I just came down from the bridge where modern electronics show that Knorr is making 12 knots through the water, but only ten knots over the bottom. This indicates that she’s driving into the teeth of the Agulhas Current flowing against her bow at two-knots. That’s fairly light for the Agulhas; we’ll see twice that and more by the time our work is done. Gama was probably being set by about five knots of foul Agulhas current.
We’re almost there now, at the inshore start of Dr. Lisa’s study line, but before we get to work on deck, let’s take a look upstream of the origin of the Agulhas Current to see how it forms. Remembering that the Agulhas is part—the western boundary—of the large-scale circulation in the southern Indian Ocean, let’s “begin” with the South Equatorial Current. That current is created by a permanent belt of wind that girdles the entire globe. The Indian Ocean portion of the southeast trade winds blow from Australia westward to the east side of Africa. And let’s simplify a fairly complex physical process to say that when strong wind blows constantly over an ocean, the wind pulls the surface of the ocean along with it. So now we have a huge mass of water—that South Equatorial Current—flowing across the tropical reaches of the Indian Ocean from east to west.
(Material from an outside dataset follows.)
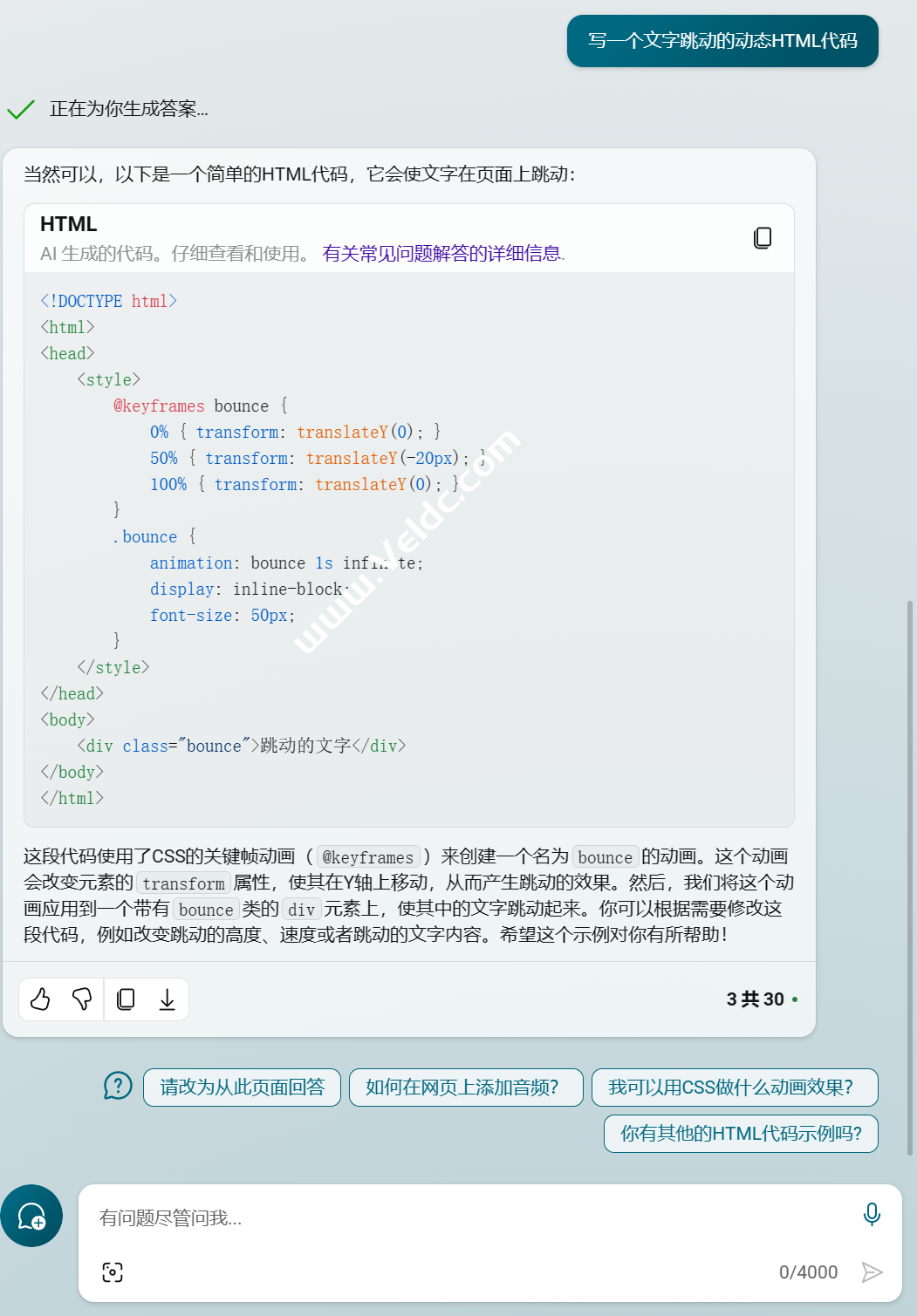Start a new topic chat
The image size is (917, 1316).
[31, 1216]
At the western side of the ocean the current hits the big island of Madagascar (at about 25 degrees South latitude) as if it were a rock in a country stream. You’ve probably seen how when flowing water encounters an obstruction, the water swirls and eddies as it flows around the obstruction. The same thing happens here, though of course on a vastly greater scale. So now the South Equatorial Current, though broken and disturbed as it tries to get around the island, cannot simply stop at the Madagascar obstruction, because the wind continues to blow and the South Equatorial Current to flow. And it can’t reform on the downstream side of the island and carry on because the continent of Africa is in its way. But it has to go so somewhere. It can only go one of two ways, north or south. Which?
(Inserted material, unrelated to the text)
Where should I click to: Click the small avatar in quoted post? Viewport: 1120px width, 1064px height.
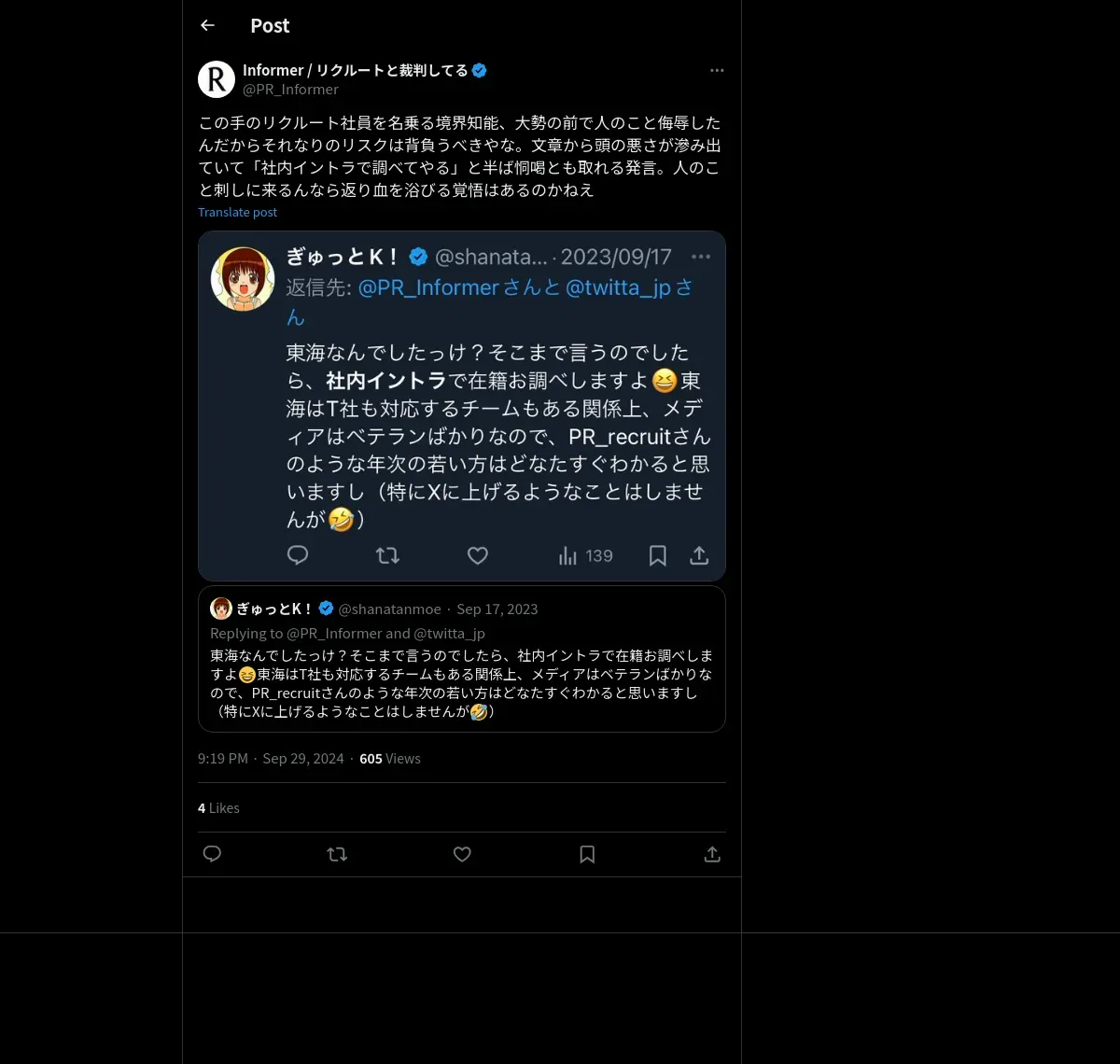point(221,609)
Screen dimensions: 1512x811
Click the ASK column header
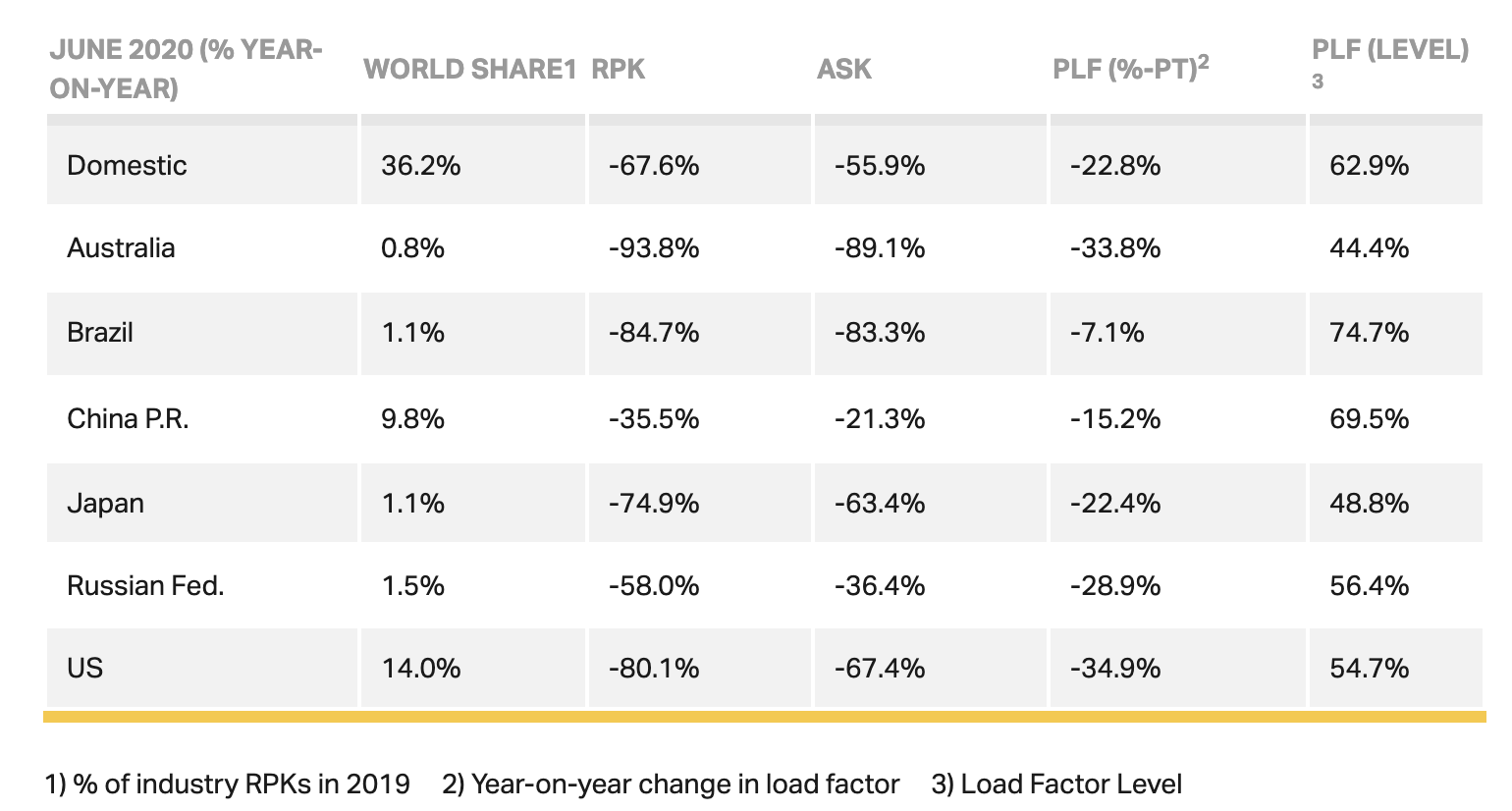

Now another force in addition to the wind enters the picture. It’s the planet we live on. Earth rotates at high speed, around 800 miles per hour at these latitudes. We don’t feel the speed because the atmosphere rotates along with Earth. And that Earth rotates makes little difference to things fixed firmly to its surface, including us attached here by gravity. But to things less firmly attached—such as ocean water—the rotation matters very much indeed. It exerts an invisible force, called Coriolis after the French mathematician who first described it, that determines which way all that water must flow. To simplify complex physics, Coriolis insists that the water goes south.
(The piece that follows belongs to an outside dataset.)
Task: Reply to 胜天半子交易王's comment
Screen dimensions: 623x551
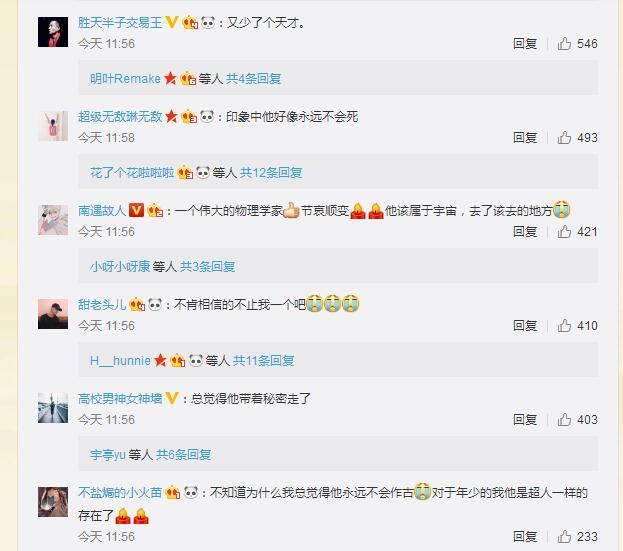Action: click(x=525, y=44)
And so it does—eventually in the form of what we call the Agulhas Current, sprinting fast, hot, and narrow toward the bottom of Africa—right across Dr. Lisa’s study line. It’s now 4:30, 1630 in nautical time, and we’ve arrived at the line. Knorr has done what no other ship does except those dedicated to ocean research; it has stopped in the open ocean so the science staff and the technicians can test their instruments and practice their deployment. She will stop time and again along Dr. Lisa’s study line. So why don’t we stop as well? Anyway, it’s almost dinnertime.
We’ll talk tomorrow about the ship and how she performs her work. Good night for now.